| TASK |
Starting at the line that contains "Voda Dubravici i Glušcima (229, 165)", quote each line exactly through the last line of the entries, both included.
+++ DATA +++
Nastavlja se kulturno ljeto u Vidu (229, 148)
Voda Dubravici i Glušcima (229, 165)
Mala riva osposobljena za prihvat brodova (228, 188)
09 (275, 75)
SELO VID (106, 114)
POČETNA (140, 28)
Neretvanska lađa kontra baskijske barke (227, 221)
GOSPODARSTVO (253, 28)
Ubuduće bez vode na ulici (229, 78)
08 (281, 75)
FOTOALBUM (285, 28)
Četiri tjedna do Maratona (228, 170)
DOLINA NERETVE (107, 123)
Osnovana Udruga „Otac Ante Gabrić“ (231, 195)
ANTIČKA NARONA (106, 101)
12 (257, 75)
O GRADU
+++
| RESPONSE BOX |
Voda Dubravici i Glušcima (229, 165)
Mala riva osposobljena za prihvat brodova (228, 188)
09 (275, 75)
SELO VID (106, 114)
POČETNA (140, 28)
Neretvanska lađa kontra baskijske barke (227, 221)
GOSPODARSTVO (253, 28)
Ubuduće bez vode na ulici (229, 78)
08 (281, 75)
FOTOALBUM (285, 28)
Četiri tjedna do Maratona (228, 170)
DOLINA NERETVE (107, 123)
Osnovana Udruga „Otac Ante Gabrić“ (231, 195)
ANTIČKA NARONA (106, 101)
12 (257, 75)
O GRADU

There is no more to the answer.